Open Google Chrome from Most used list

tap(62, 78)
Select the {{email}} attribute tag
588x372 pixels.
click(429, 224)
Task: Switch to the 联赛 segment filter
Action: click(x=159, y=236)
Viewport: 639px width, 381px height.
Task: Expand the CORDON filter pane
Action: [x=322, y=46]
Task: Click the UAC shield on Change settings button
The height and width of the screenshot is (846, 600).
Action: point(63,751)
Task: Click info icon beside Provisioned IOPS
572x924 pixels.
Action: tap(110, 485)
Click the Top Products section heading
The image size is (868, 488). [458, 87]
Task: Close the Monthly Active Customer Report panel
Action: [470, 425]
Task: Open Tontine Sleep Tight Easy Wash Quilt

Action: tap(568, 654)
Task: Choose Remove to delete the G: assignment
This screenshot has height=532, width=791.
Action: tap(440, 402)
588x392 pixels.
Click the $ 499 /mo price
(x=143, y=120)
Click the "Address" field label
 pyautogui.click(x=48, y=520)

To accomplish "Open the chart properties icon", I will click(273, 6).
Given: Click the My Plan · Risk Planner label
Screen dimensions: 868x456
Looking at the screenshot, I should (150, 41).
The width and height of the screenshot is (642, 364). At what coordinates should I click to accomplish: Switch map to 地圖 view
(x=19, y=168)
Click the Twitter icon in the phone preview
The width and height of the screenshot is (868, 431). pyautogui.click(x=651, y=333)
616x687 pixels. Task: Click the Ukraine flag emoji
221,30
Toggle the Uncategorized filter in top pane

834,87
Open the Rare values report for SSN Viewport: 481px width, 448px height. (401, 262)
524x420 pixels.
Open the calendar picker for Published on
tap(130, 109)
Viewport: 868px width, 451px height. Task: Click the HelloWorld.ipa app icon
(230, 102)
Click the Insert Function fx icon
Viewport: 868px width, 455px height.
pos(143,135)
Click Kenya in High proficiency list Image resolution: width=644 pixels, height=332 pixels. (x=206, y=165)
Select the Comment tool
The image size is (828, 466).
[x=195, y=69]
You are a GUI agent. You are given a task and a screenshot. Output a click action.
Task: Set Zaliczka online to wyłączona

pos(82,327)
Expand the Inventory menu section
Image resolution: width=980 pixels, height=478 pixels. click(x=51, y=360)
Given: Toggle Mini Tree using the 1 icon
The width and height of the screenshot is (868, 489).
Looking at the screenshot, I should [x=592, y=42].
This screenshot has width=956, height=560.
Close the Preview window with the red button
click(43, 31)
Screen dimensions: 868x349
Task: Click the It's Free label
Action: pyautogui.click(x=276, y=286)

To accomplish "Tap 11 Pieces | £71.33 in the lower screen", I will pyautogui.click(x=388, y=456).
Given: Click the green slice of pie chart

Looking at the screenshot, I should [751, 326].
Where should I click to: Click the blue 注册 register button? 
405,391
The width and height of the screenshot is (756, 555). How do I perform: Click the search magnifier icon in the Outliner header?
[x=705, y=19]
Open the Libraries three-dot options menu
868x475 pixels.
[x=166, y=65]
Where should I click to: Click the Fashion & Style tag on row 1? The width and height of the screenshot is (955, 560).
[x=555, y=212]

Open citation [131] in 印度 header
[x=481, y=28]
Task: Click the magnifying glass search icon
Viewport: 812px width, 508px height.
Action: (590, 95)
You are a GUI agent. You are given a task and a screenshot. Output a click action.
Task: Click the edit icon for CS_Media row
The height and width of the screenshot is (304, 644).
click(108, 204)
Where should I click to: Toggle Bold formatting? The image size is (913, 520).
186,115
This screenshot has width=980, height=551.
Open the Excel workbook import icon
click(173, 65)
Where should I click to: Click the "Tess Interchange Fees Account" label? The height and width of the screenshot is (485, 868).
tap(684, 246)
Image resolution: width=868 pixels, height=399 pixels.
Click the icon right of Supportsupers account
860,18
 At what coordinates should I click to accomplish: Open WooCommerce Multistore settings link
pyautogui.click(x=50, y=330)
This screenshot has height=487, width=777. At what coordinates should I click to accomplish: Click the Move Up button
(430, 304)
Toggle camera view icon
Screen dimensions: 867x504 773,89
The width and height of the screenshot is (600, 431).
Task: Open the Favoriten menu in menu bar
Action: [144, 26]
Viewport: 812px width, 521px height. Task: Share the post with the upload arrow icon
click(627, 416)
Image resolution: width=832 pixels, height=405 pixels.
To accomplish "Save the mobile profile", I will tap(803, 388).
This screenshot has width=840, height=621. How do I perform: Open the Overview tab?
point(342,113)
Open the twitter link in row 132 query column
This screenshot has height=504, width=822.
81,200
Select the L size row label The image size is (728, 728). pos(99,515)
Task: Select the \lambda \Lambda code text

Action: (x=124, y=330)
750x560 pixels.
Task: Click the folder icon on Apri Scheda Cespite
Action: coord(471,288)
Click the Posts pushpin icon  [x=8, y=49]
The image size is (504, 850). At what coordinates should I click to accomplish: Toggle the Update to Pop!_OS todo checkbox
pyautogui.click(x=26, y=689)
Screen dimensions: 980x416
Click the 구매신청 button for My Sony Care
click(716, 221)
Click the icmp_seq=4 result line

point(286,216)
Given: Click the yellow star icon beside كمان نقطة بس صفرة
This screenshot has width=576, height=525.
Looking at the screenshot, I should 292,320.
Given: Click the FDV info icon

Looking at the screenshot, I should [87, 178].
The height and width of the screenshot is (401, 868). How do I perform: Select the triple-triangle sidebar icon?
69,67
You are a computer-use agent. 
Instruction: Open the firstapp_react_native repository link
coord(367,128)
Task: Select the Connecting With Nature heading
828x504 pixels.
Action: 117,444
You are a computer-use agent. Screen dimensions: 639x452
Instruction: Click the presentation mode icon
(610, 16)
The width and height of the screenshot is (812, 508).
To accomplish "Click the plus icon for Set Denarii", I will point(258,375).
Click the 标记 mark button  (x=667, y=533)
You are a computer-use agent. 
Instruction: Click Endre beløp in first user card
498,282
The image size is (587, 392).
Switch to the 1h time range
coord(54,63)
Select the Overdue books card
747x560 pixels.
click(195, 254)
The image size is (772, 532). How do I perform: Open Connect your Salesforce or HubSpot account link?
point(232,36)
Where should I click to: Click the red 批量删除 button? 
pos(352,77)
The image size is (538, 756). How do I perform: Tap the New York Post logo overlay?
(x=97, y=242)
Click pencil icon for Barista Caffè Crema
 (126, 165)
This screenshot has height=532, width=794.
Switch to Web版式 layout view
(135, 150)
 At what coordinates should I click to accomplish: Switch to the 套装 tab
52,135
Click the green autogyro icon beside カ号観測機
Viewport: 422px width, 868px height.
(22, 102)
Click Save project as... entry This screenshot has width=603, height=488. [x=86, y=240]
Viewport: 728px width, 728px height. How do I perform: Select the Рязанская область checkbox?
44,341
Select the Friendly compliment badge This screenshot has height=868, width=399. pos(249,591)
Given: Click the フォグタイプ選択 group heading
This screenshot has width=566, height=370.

--- EXERCISE ---
After locating the line with "Click Save project", output that line and every later one exactly, through the end of the entries above.

--- EXERCISE OUTPUT ---
Click Save project as... entry This screenshot has width=603, height=488. [x=86, y=240]
Viewport: 728px width, 728px height. How do I perform: Select the Рязанская область checkbox?
44,341
Select the Friendly compliment badge This screenshot has height=868, width=399. pos(249,591)
Given: Click the フォグタイプ選択 group heading
This screenshot has width=566, height=370.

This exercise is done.